#### Excerpt provided

The task at hand is daunting. In all, close to 120 km of cables must be replaced; over 300 km of jumper cables installed; 3 lakh segments to be soldered and joined with precision; and each one of the 900 relays in the control room must be set right. “We have deployed more than 950 engineers and over 50 officers to work on the site day and night,“ Piyush Mathur, chief spokesperson, West Central Railway, said.
Former railway board member (mechanical) Subodh Jain said that a crisis of this scale hasn't occurred in over a decade. “There was an arch bridge collapse on Western Railway between Surat and Mumbai in 2003; trains had been diverted and cancelled for nearly 20 days, but not on this scale. This is a rare crisis,“ he said.
In Mumbai, travellers with reserved tickets have had to spend nights at CST, waiting for services to resume or find alternative routes home. Some made tortuous journeys back to the city.
“I was to travel back [to Mumbai] from Char-dham Yatra with my friends. We had a booking on the Varanasi-Mumbai Express. But as we reached the station, we were told that the train had been cancelled. We were helpless and tried booking a ticket in another train but they were all full.We had to board a general coach which was jam packed. We stood on the train for the entire overnight journey from Varanasi to Itarsi,“ said Malan Palekar, 58.
Railways officials said the figure of 50,000 ticket cancellations and refunds from online tickets across the country is just the tip of an iceberg, because more refunds have been given through booking counters.
Asked how many passengers have been affected, railways officials said they do not have a mechanism to keep track, but the figure could run into lakhs.
In fact, just one zone, the south east central railway, has released its figures of losses that have reached Rs 2.5 crore till June 29. While 5,260 tickets were cancelled in Raipur zone with railways bearing a loss of Rs 35,23,135, Nagpur zone saw 25,790 ticket cancellations with a refund of Rs 1,07,18,675. Bilaspur zone had to refund Rs 1,15,13,245 for cancellation of 23,475 tickets. These are just reserved ticket passengers. “Other zones are yet to calculate the exact losses, but the estimate is of Rs 1,200 crore already,“ an official added.
BK Mishra from Amethi, who runs a taxi for a living in Mumbai, could not make it in time for his father's surgery. “I had to go as my father was unwell. He is well now, but I should have been there. I had booked tickets a month in advance,“ he said.
Vivek Mishra, a teacher by profession working in Mumbai, is stuck in Sultanpur. “My train got cancelled thrice, Saket Express and Udyog Nagri. I need to return to Mumbai, but I have been stuck here. Now I am figuring out how to come back,“ he said.
THE CONTROL PANEL THAT CRASHED
Route Relay Interlocking (RRI) is the dashboard used in large and busy stations that are required to handle high volumes of train movements.
The RRI controls the entire route traced by a train as it passes through a station. All associated points and signals along the track can be set at once by a switch for receiving, holding, blocking, or dispatching trains.
The system mirrors the actual geographical layout of signal switches and push buttons. All that an operator is required to do to effect a switch in the route is determine where a train is and to which line it must be shifted. The RRI takes care of the rest.
When a route is set and locked, the route is illuminated by white strip lights in the track circuit configurations throughout the route (except the overlap).
Itarsi's RRI central cabin controls hundreds of points and signals. It pilots traffic moving in the direction of Gorakhpur, Lucknow, Kanpur, Patna, Mumbai, Nagpur, Allahabad and Jabalpur.
When Itarsi's system burned down on June 17, it was akin to an Air Traffic Control tower losing its flight sequencing system; train operators had to resort to antiquated manual signalling techniques.

########
#### Extracted material

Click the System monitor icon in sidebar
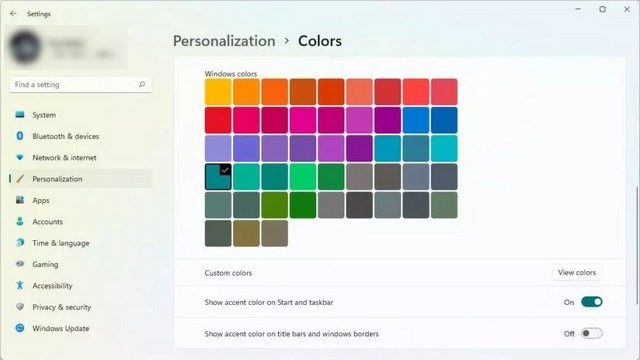The width and height of the screenshot is (640, 360). pos(20,115)
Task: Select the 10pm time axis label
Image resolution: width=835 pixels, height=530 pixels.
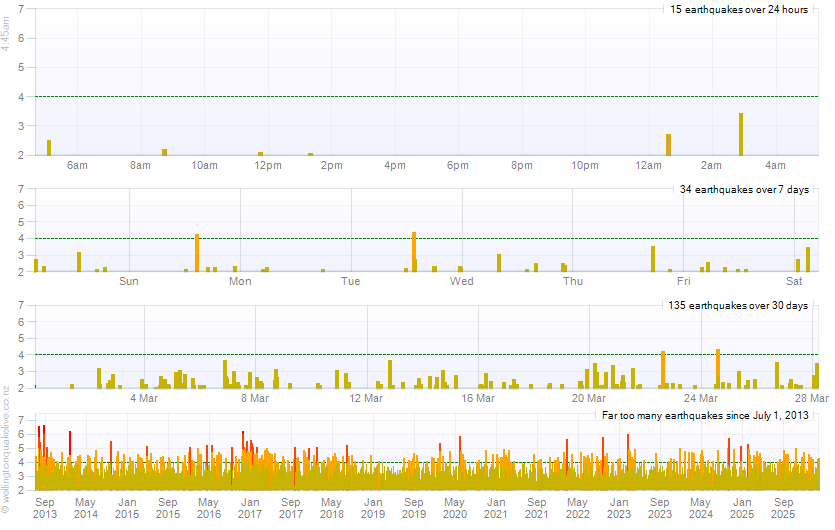Action: (x=585, y=165)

########

**Exercise set**
1. In the excerpt on the Itarsi railway disruption above, do these statements agree with the text? Answer yes or no for each and quote the deciding words.
(a) More than 950 engineers were put to work on the site.
(b) The 2003 arch bridge collapse on Western Railway kept trains diverted and cancelled for about a month.
(c) Railways officials have a mechanism to track how many passengers were affected.
2. Answer these questions from the excerpt on the Itarsi railway disruption above.
(a) How many relays are in the control room?
(b) How many tickets were cancelled in Nagpur zone?
(c) On what date did Itarsi's system burn down?

**Expected responses**
1.
(a) Yes: "We have deployed more than 950 engineers and over 50 officers to work on the site day and night"
(b) No: "trains had been diverted and cancelled for nearly 20 days"
(c) No: "they do not have a mechanism to keep track"

2.
(a) 900
(b) 25,790
(c) June 17